AHA News: Pregnant Women With Heart Defects Don't Always Get This Recommended Test
MONDAY, June 8, 2020 (American Heart Association News) -- Women with heart defects experience far more cardiovascular problems during pregnancy than those without, yet only half get a recommended test to assess their heart health before giving birth, according to new research.
The study, published Monday in the American Heart Association journal Circulation: Cardiovascular Quality and Outcomes, found that during pregnancy, women with congenital heart disease experienced adverse conditions 34 to 63 times more often than those without heart defects. The conditions included high blood pressure in the lungs, heart rate problems, dangerous heart rhythms and cardiac arrest. But just 56% of these women received the comprehensive echocardiograms experts recommend.
"We were surprised that some conditions were up to 63 times more prevalent," said lead author Karrie Finn Downing, an epidemiologist at the Division of Birth Defects and Infant Disorders at the Centers for Disease Control and Prevention. "Women with CHD and their doctors should be aware of this greater level of risk so there's more communication between the two during pregnancy. They need echocardiograms to assess the heart's health and to identify any problems early in pregnancy."
In the United States, about 40,000 babies are born each year with congenital heart defects, a condition that affects the structure of the heart and how blood flows to the rest of the body. These defects can be fatal. However, a growing number of people born with CHD are living longer and healthier lives.

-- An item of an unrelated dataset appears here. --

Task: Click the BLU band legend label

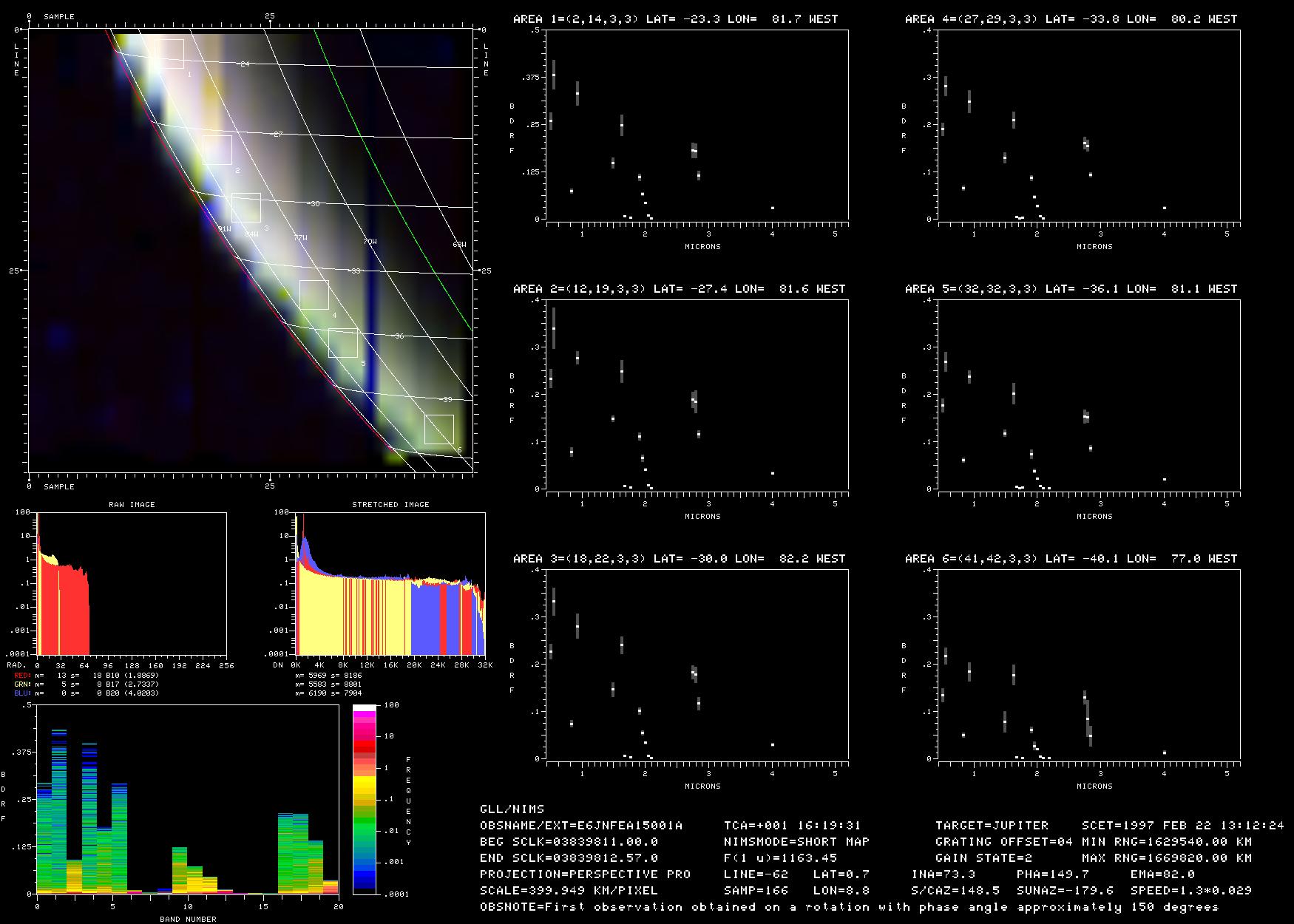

Researchers estimate there are now roughly 1.4 million U.S. adults living with CHD. So, more women with the condition are living long enough to start families and, as they do, hospital deliveries for pregnant women with CHD have increased.
The AHA, American College of Cardiology and American College of Obstetricians and Gynecologists recommend doctors use echocardiograms as part of a comprehensive assessment of heart health for these pregnant women. The painless test uses ultrasound to visualize the heart beating and pumping blood to detect abnormalities.
The study did not address why half the women who should have gotten echocardiograms did not.
But one reason may be that some health care providers are not aware of the guidelines, said Dr. Laxmi Mehta, professor of medicine and director of preventive cardiology and women's cardiovascular health at the Ohio State University Wexner Medical Center in Columbus. She recently chaired an expert panel that authored an AHA statement recommending pregnant women with heart conditions receive specialized treatment from a collaborative team, including an obstetrician, cardiologist, anesthesiologist, maternal-fetal medicine specialist and nurses.
As women with CHD grow up and transition from seeing pediatric to adult health care providers, "some may lose their cardiologists," said Mehta, who was not part of the new study.
"They may be followed by a primary care physician and an obstetrician, or getting care from a midwife who may not have formal training on CHD or be aware of the recommended cardiac guidelines. Just because guidelines exist doesn't mean they are being implemented. We need to increase education regarding these guidelines for the entire health care team so both the severe and less severe CHD patients get appropriate guideline-recommended care prior to, during and after pregnancy."
While failing to get an echocardiogram may not lead to worse outcomes for some pregnant women, it could delay identifying problems that affect the mother's health, she said.
"Those who don't get assessed in time could run into delayed recognition of issues such as heart failure or worsening underlying valve disease. Pulmonary hypertension could worsen," Mehta said. "Even if they get an echocardiogram, these things could occur. But close monitoring means the sooner you catch it, the sooner you can address it by tailoring medication and delivery plans."